Starlings that spend the winter at home, coupling with the onset of springand migratory – immediately after arrival. The duration of the breeding season depends on weather conditions and availability of food.

Nest couples do in nest boxes or tree hollows, as well as in the Foundation of housing larger birds. When Starling chose a place, he attracts the female with his singing.

Socket equip both male and female, looking for stems, roots, twigs, leaves, animal fur and bird feathers. Starlings – polygamous individuals, they can charm a few females. In masonry, usually 4-7 eggs. The incubation period lasts almost 2 weeks. At this time the male can sometimes change the female, which sits on the ever-present eggs.

To know that the Chicks came to light, it is possible for the shell under the nest. Parents of nestlings almost no rest. Morning and evening they are looking for food for their offspring. In order to find food for the Chicks, the parents got a few dozen times a day.

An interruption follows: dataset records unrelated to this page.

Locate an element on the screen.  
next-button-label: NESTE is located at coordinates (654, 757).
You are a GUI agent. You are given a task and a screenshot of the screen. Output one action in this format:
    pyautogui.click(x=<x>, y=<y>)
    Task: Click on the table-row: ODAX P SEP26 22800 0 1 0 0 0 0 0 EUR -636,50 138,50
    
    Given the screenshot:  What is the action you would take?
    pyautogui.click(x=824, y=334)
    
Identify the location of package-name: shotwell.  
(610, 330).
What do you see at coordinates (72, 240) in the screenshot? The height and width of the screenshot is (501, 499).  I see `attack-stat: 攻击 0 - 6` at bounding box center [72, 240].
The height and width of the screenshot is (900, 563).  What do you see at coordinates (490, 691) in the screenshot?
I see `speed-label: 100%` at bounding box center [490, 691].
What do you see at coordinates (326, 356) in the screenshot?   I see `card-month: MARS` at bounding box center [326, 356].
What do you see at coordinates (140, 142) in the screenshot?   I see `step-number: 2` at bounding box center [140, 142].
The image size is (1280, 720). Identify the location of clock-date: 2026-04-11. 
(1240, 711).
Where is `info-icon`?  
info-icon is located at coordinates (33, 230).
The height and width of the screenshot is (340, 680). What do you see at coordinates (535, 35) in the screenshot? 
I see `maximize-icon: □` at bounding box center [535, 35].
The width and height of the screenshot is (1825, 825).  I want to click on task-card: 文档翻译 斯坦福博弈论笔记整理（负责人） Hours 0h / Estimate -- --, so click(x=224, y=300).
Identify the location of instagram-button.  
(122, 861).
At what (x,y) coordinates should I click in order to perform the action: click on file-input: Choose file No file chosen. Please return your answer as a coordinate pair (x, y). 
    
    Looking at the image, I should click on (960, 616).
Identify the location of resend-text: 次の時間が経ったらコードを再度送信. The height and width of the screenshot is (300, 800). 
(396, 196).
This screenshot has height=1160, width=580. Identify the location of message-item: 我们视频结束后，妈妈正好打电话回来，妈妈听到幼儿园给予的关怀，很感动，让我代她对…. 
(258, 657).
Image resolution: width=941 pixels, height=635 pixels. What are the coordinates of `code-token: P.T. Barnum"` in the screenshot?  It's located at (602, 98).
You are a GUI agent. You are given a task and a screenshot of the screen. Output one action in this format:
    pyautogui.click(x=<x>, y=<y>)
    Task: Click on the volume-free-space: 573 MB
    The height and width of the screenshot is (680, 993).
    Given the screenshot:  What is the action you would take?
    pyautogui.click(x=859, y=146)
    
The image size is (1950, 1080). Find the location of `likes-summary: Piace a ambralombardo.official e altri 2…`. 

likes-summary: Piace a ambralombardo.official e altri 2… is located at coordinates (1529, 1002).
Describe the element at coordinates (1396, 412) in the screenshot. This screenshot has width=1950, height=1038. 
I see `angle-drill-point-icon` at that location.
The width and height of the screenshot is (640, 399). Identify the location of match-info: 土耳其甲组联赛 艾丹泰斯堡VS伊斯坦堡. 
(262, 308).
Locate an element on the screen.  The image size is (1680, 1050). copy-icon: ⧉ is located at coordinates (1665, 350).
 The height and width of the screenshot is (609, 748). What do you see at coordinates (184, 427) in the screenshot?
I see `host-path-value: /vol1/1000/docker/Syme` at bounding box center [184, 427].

First, the diet consists of only soft food. Later in the course are grasshoppers, caterpillars, beetles or snails. After 3 weeks the Chicks may already own to fly out of the nest.

A relationship with a man

Between Starling and man formed a very ambiguous relationship for several reasons:

  • Starlings displace native birds;
  • Large flocks of birds hinder the work and safety at airports;
  • Birds cause considerable damage to agricultural activities;
  • Birds are carriers of dangerous diseases.

In parallel, it can be noted that these birds actively destroying pests:

  • Locusts;
  • Caterpillars;
  • Slugs;
  • Bugs;
  • Flies;
  • Gadflies;
  • Horseflies.

It’s no wonder people learned to make birdhouses. So it attracts the birds in their gardens and plots.